> **PROBLEM STATEMENT**
Transcribe each entry below exactly. Pictures do not go in the copy.

[Pixel coordinate grounding data]
——

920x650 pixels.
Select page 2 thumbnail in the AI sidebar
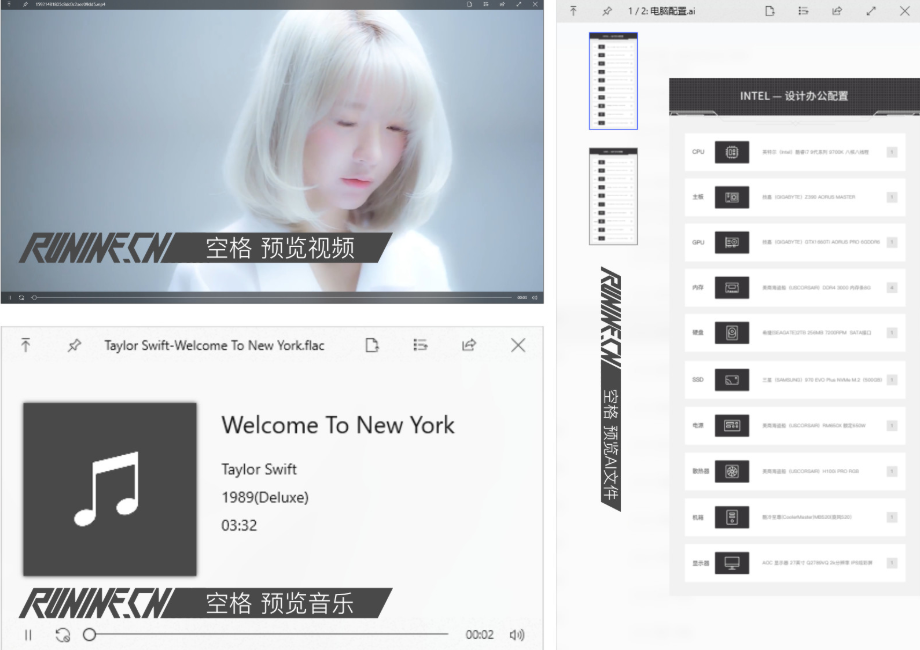pos(613,196)
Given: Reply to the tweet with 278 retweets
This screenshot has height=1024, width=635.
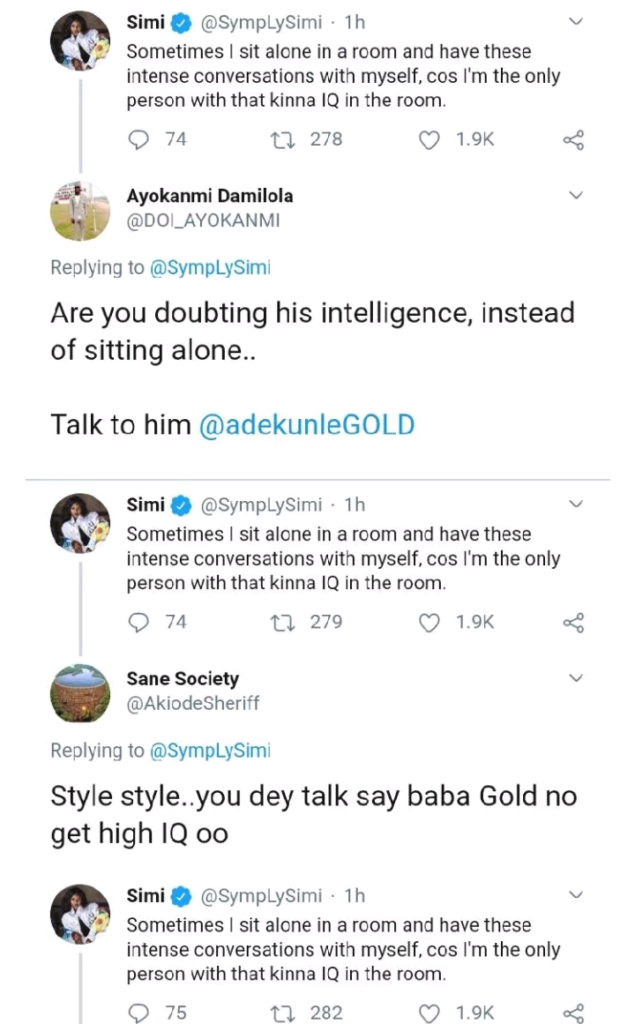Looking at the screenshot, I should point(140,140).
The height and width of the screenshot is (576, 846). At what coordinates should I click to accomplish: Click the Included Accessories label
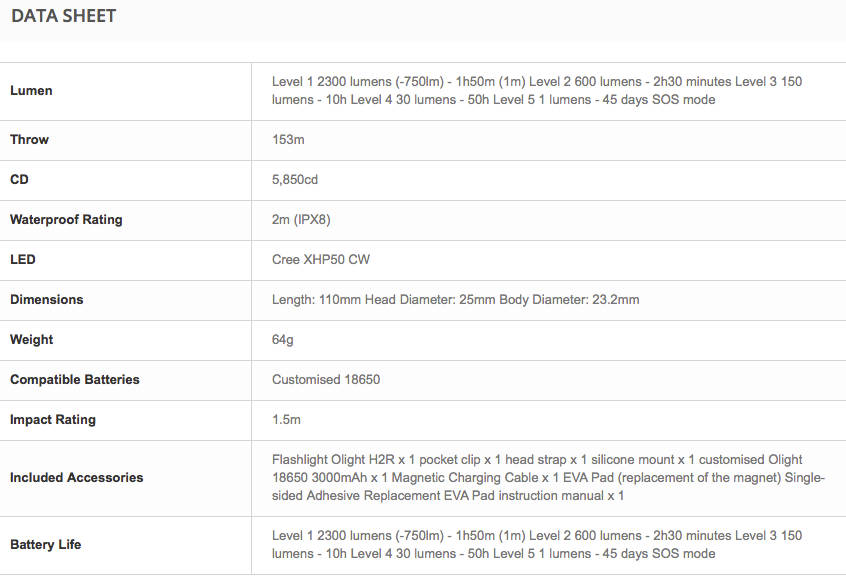click(76, 478)
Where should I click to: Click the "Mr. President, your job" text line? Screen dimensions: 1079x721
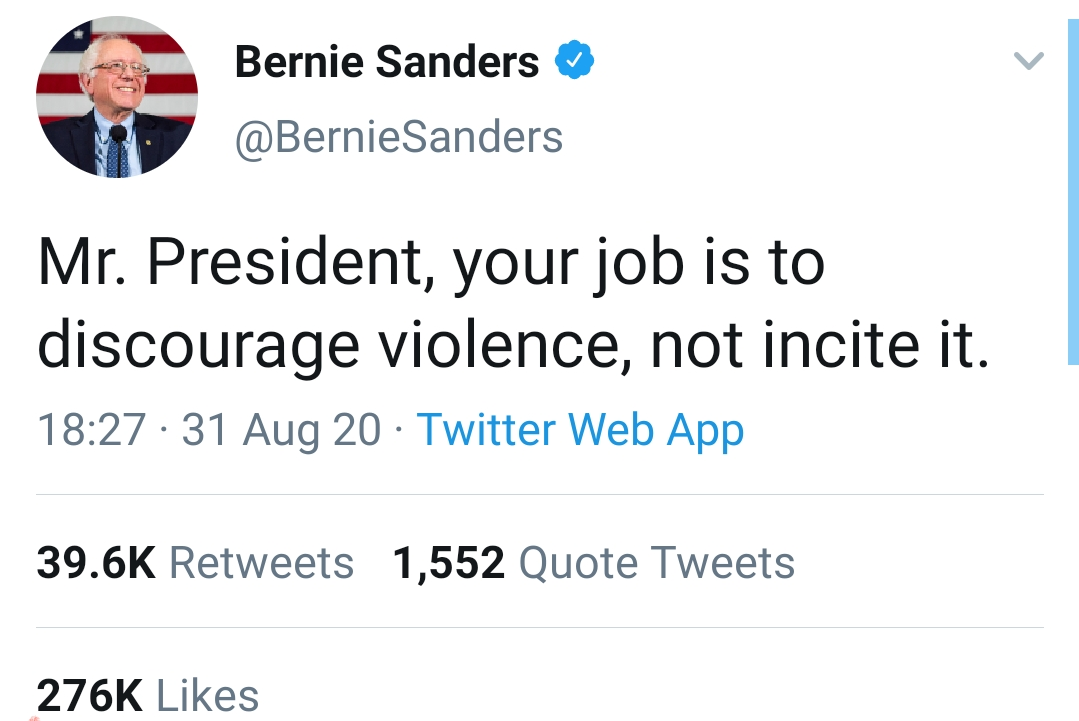tap(430, 264)
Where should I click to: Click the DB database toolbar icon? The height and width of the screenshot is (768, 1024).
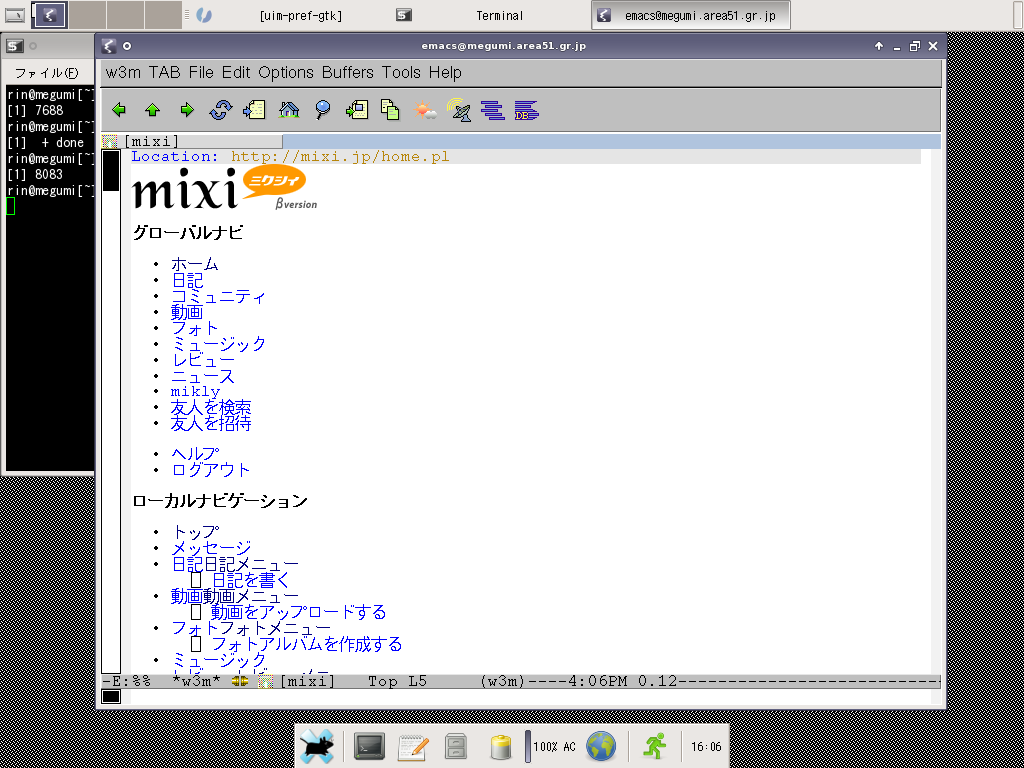point(527,110)
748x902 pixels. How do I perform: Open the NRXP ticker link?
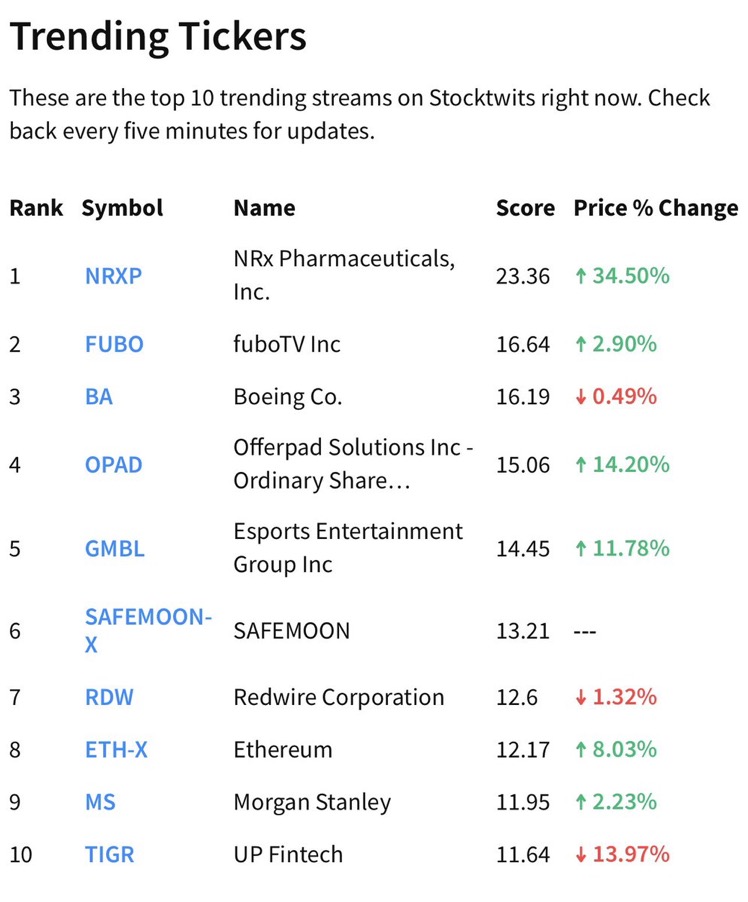(x=113, y=276)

——

> **YOUR RESPONSE**
920x650 pixels.
Select page 2 thumbnail in the AI sidebar
pos(613,196)
Given: Reply to the tweet with 278 retweets
This screenshot has height=1024, width=635.
Looking at the screenshot, I should point(140,140).
The height and width of the screenshot is (576, 846). At what coordinates should I click to accomplish: Click the Included Accessories label
click(76, 478)
Where should I click to: Click the "Mr. President, your job" text line? Screen dimensions: 1079x721
tap(430, 264)
Where should I click to: Click the DB database toolbar icon? The height and width of the screenshot is (768, 1024).
point(527,110)
748x902 pixels. How do I perform: Open the NRXP ticker link?
(x=113, y=276)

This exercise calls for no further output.